- What to do
• A. In the pediatric pain survey abstract, on which subscale did participants score lowest?
• B. Condense the paragraph of the pediatric pain survey abstract that begins "Methods A cross-sectional survey" into a short bulleted list that keeps its main facts.
• C. Duplicate the part of the pediatric pain survey abstract starting with "Methods A cross-sectional" and going on through "Software Version 21.".

Aims This study aimed to ascertain and compare the knowledge and attitudes of health care professionals in one UK hospital relating to paediatric pain.

Methods A cross-sectional survey was administered to a convenience sample. The Paediatric Pain Knowledge and Attitudes Questionnaire, a previously validated tool1, was administered as an online survey using Survey Monkey®. Participants were asked to respond to the survey items on a six-point Likert scale. Data were analysed using IBM SPSS Software Version 21.

Results A total of 96 clinicians responded to the questionnaire including doctors (n = 64), nurses (n = 27) and Operating Department Practitioners (n = 3). Overall participants scored more highly on attitudes (64.6%) than knowledge (63.7%). Participants scored the highest on sociology and psychology of pain (68.0%) (significantly higher than every other subscale) and lowest in physiology of pain (61.0%). No significant differences were found between doctors and nurses or between specialties. Participants who had either more than 50%, or 100% of their practice in paediatrics had better pain management knowledge and attitudes scores than those who had less than 50% or no paediatric practice.

- Records
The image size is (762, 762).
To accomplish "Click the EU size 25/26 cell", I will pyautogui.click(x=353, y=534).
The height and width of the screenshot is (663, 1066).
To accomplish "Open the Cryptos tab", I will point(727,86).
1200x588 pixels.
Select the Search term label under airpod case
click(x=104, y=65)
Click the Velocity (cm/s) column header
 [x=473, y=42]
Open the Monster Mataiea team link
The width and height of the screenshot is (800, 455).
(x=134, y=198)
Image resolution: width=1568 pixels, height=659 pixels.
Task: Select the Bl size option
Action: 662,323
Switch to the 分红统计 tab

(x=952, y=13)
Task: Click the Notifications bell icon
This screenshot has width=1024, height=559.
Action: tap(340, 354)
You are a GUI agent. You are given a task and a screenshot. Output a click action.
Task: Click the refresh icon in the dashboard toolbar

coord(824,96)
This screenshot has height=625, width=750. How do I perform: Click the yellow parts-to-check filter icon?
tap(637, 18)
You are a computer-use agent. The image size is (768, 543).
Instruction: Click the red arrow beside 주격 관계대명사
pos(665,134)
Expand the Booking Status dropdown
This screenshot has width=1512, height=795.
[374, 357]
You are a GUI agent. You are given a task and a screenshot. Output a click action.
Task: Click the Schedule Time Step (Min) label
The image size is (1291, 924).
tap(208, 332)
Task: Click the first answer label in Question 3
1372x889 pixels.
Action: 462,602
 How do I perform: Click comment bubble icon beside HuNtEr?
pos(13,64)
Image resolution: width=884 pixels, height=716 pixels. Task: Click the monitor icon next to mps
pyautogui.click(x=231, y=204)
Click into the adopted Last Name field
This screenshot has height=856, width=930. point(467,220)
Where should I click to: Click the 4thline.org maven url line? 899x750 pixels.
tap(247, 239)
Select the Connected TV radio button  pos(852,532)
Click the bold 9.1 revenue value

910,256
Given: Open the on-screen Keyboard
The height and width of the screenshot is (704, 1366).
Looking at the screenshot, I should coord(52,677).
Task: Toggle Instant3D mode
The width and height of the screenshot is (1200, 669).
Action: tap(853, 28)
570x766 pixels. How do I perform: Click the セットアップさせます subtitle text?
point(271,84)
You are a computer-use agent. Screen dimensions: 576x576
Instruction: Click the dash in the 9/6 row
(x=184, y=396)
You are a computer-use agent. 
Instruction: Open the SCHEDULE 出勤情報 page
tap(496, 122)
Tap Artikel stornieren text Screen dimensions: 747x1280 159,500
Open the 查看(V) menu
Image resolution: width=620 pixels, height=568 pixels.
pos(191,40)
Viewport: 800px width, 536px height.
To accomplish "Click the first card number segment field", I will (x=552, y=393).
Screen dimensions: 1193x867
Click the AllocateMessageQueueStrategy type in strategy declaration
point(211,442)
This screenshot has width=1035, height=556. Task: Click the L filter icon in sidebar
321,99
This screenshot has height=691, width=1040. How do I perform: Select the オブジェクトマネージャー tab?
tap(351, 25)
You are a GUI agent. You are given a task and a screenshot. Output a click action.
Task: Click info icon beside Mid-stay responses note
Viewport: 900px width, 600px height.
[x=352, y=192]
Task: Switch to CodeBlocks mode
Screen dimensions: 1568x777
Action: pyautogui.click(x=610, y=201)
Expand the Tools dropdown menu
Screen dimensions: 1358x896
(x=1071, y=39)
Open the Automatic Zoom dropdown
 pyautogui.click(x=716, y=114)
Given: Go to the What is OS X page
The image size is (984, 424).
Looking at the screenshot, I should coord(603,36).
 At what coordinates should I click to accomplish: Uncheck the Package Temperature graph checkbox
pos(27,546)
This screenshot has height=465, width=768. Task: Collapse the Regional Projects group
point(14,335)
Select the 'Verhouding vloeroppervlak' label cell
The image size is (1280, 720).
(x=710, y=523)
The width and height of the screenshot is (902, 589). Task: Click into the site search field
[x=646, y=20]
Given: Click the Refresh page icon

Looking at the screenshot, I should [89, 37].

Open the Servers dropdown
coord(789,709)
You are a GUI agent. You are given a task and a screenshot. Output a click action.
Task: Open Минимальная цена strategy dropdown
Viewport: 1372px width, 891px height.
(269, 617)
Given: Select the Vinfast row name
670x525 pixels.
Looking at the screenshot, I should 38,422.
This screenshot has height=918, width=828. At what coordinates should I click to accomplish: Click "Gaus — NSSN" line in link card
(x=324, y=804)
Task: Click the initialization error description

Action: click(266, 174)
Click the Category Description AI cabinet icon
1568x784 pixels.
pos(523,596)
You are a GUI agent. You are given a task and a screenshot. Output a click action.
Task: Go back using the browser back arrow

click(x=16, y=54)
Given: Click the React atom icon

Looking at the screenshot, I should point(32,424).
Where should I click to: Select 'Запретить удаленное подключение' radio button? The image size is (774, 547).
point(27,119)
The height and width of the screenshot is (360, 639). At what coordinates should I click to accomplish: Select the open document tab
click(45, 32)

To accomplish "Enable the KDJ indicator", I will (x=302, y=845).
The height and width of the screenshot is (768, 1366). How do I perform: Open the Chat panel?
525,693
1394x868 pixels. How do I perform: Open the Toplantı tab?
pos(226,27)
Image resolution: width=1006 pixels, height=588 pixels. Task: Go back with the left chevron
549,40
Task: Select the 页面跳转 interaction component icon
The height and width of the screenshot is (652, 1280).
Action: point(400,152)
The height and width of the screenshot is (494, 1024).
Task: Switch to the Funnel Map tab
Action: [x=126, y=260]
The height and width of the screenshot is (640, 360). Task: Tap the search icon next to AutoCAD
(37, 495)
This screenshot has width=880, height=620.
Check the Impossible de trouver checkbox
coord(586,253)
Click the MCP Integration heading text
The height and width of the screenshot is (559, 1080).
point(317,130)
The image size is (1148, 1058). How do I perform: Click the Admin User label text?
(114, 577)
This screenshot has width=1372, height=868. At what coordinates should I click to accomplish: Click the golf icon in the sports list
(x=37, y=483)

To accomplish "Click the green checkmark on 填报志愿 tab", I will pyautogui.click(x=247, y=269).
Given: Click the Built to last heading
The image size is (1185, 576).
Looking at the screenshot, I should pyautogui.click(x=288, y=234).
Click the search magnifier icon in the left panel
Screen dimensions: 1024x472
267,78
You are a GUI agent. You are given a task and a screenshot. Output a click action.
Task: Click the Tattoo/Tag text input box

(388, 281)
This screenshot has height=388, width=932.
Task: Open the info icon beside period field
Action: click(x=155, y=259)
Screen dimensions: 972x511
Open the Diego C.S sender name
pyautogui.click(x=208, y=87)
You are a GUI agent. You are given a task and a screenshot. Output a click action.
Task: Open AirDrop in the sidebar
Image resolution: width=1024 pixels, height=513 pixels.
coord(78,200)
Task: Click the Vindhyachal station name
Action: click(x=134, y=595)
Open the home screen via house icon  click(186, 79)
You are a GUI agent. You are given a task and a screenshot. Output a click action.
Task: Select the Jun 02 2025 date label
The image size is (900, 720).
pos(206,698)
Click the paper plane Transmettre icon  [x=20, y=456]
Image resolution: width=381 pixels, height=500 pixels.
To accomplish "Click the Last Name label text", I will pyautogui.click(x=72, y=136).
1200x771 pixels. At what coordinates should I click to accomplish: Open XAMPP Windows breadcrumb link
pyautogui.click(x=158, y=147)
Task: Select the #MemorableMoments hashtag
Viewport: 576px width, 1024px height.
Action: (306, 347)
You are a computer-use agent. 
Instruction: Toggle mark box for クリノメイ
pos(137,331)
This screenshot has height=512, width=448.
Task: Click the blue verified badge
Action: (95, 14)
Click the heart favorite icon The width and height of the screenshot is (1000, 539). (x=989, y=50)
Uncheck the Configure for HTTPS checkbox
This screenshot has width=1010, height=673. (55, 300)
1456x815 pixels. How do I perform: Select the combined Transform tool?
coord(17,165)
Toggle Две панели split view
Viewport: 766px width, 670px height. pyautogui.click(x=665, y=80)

- Answers to the problems
• A. Physiology of pain (61.0%).

• B.
- Design: cross-sectional survey of a convenience sample
- Tool: the Paediatric Pain Knowledge and Attitudes Questionnaire, previously validated
- Delivery: online via Survey Monkey®
- Response format: six-point Likert scale
- Analysis: IBM SPSS Software Version 21

• C.
Methods A cross-sectional survey was administered to a convenience sample. The Paediatric Pain Knowledge and Attitudes Questionnaire, a previously validated tool1, was administered as an online survey using Survey Monkey®. Participants were asked to respond to the survey items on a six-point Likert scale. Data were analysed using IBM SPSS Software Version 21.